The supporting actors also do a very good job with their roles. A particular standout is Feild, who goes through a wide range of emotions as Ian, a man who is struggling with his identity and confidence issues because he’s always been in a family where other people have dominated. During the course of the movie, viewers see that Ian realize that he needs to define his own happiness instead of letting others dictate it for him.

“The Etruscan Smile’s” screenplay (written by Michael McGowan, Michal Lali Kagan and Sarah Bellwood) can occasionally have hokey dialogue, but the actors improve these moments of triteness by their genuine portrayal of human emotions. All of the characters in the film are entirely believable, even though some of the words in the script are overly maudlin.

The pacing and tone of the movie (directed by Mihal Brezis and Oded Binnu) are at times a little too slow and quiet for some people’s tastes, but the direction is solid. The cinematography by Javier Aguirresarobe is quite gorgeous at times, especially in the aerial shots of San Francisco and Scotland.

“The Etruscan Smile” (the first movie produced by Oscar winner Arthur Cohn since 2012’s “Russendisko”) isn’t a movie about a big, loud dysfunctional family. Most of the turmoil shown in “The Etruscan Smile” is internalized by the characters, but their true feelings come out in facial expressions and other body language, rather than non-stop melodrama. The last third of the movie is the best part, so the slower parts of the film are worth getting through in order to see how the movie ends. (The closing shot in the last scene is especially poignant.)

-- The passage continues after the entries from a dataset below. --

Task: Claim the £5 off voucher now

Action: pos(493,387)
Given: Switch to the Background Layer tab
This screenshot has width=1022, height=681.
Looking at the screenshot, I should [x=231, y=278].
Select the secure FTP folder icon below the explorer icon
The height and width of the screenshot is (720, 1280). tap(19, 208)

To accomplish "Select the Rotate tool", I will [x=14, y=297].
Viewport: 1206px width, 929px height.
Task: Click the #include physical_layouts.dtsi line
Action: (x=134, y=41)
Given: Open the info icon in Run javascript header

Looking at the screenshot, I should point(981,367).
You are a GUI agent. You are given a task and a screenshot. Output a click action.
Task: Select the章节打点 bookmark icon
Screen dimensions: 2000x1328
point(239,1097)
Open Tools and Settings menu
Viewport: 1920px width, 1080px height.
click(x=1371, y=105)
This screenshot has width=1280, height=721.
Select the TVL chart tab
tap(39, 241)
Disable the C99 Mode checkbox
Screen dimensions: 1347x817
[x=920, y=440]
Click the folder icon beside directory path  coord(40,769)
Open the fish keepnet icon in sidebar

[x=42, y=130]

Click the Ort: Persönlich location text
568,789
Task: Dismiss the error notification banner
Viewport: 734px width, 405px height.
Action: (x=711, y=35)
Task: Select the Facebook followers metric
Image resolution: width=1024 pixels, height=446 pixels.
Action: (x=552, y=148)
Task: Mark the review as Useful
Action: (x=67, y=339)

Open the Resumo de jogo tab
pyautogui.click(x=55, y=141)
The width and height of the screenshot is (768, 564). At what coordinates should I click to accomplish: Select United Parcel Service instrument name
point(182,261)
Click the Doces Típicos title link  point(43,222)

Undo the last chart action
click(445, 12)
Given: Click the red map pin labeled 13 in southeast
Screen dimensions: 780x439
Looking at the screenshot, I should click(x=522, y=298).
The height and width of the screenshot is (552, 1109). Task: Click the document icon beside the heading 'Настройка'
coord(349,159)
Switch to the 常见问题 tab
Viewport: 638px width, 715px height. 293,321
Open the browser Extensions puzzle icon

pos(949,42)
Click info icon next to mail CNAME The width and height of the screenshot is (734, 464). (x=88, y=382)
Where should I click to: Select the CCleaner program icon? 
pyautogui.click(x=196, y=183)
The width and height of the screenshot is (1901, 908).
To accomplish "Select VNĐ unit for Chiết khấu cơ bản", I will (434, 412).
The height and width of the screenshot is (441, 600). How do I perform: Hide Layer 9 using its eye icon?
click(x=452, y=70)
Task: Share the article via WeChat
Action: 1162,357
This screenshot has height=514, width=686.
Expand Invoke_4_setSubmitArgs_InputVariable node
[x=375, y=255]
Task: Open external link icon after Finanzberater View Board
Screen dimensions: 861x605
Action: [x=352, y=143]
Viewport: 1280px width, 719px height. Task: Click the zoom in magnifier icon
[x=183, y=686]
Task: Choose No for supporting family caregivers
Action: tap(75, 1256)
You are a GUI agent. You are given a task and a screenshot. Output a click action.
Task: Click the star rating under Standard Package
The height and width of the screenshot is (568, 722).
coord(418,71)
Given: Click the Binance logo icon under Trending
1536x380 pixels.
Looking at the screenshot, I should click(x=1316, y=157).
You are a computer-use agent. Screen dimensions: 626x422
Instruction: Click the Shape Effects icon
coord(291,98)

“The Etruscan Smile” isn’t a groundbreaking film, but it’s a compelling character study of how one man deals with a terminal illness and how he tries to right some of the wrongs in his life. At the very least, the movie can remind people what legacies they want to leave behind long after they’re gone and to not take loved ones for granted.

Lightyear Entertainment released “The Etruscan Smile” in select cinemas in New York state and New Jersey on March 13, 2020. MVD Entertainment will release “The Etruscan Smile” on VOD, EST, DVD and Blu-ray on June 16, 2020. The film was released in the United Kingdom in 2019, under the title “Rory’s Way.”